* [What to work on]:
In the entries below, locate the line with "Given: Click the e-mail envelope icon", then give again that line and all lines after it, exactly, with pictures omitted.

━━━ Data to use

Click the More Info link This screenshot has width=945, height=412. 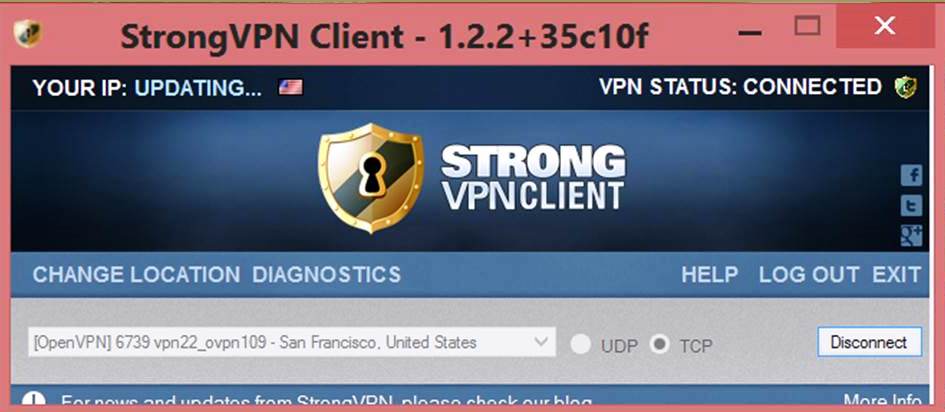(882, 402)
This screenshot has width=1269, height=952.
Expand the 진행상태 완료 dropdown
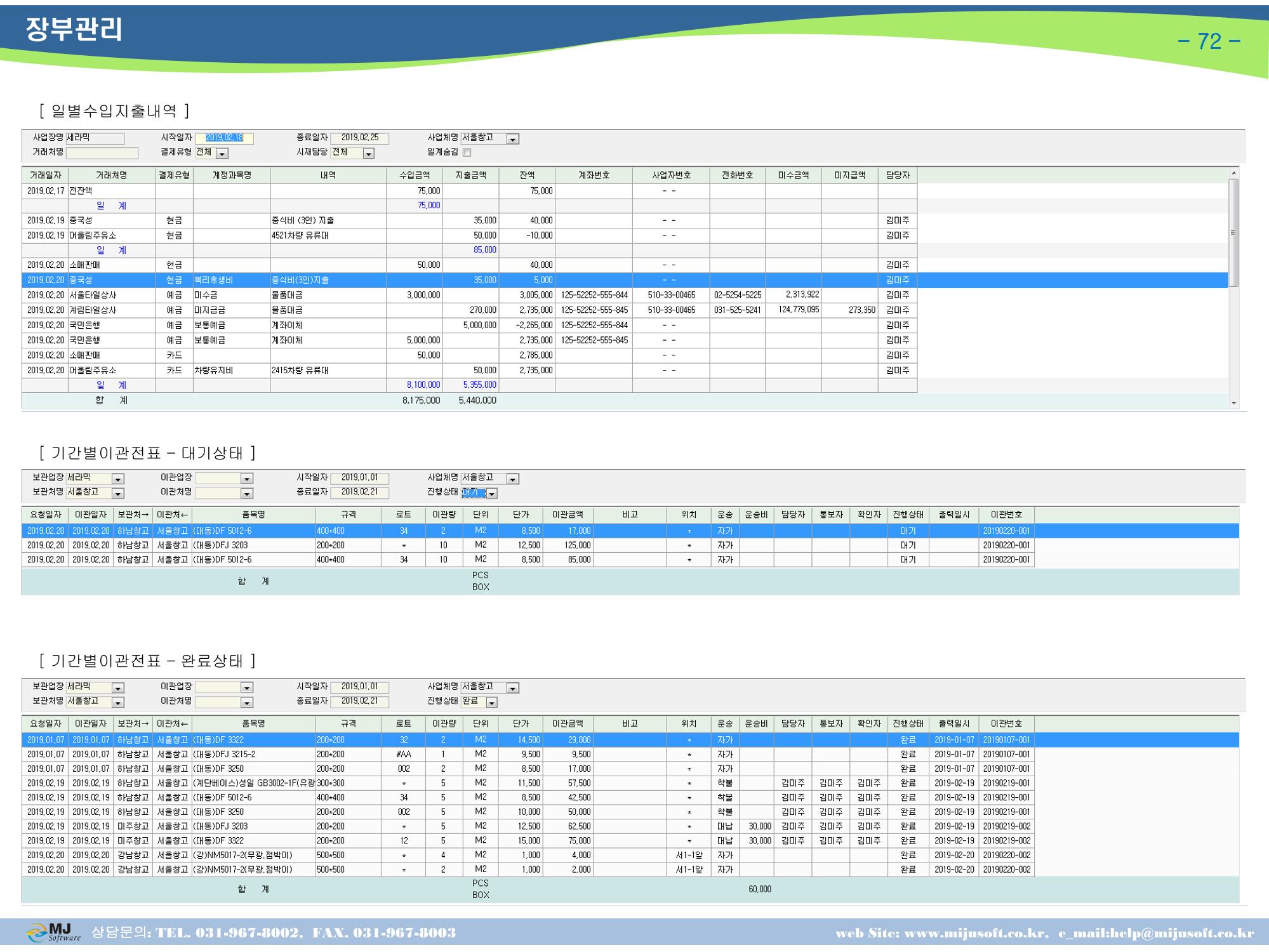pyautogui.click(x=491, y=703)
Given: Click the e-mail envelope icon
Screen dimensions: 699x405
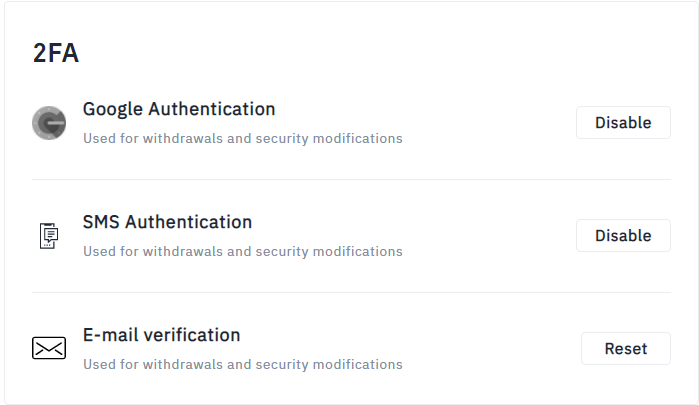Looking at the screenshot, I should click(x=49, y=348).
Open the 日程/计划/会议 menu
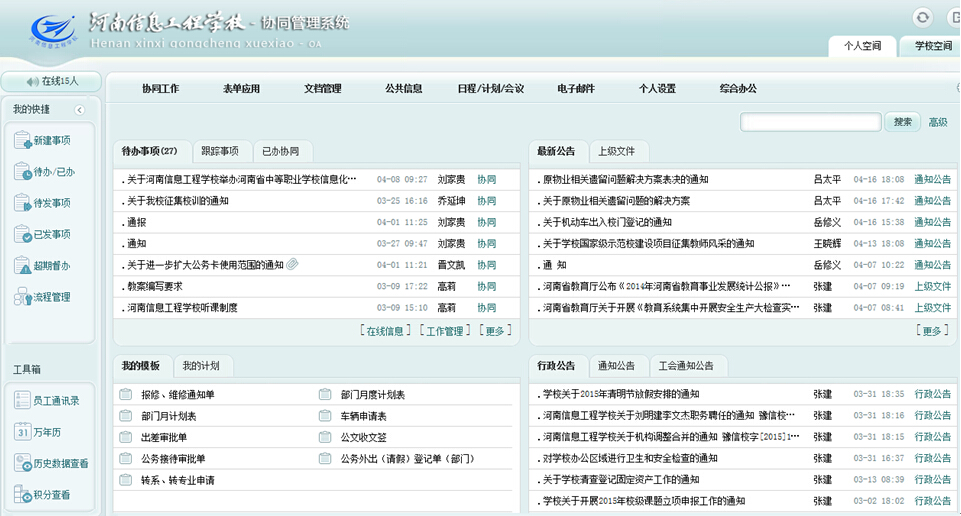Viewport: 961px width, 516px height. [491, 89]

━━━━━━

* [Task answer]:
Given: Click the e-mail envelope icon
Screen dimensions: 699x405
Looking at the screenshot, I should click(x=49, y=348).
Open the 日程/计划/会议 menu
Viewport: 961px width, 516px height. [491, 89]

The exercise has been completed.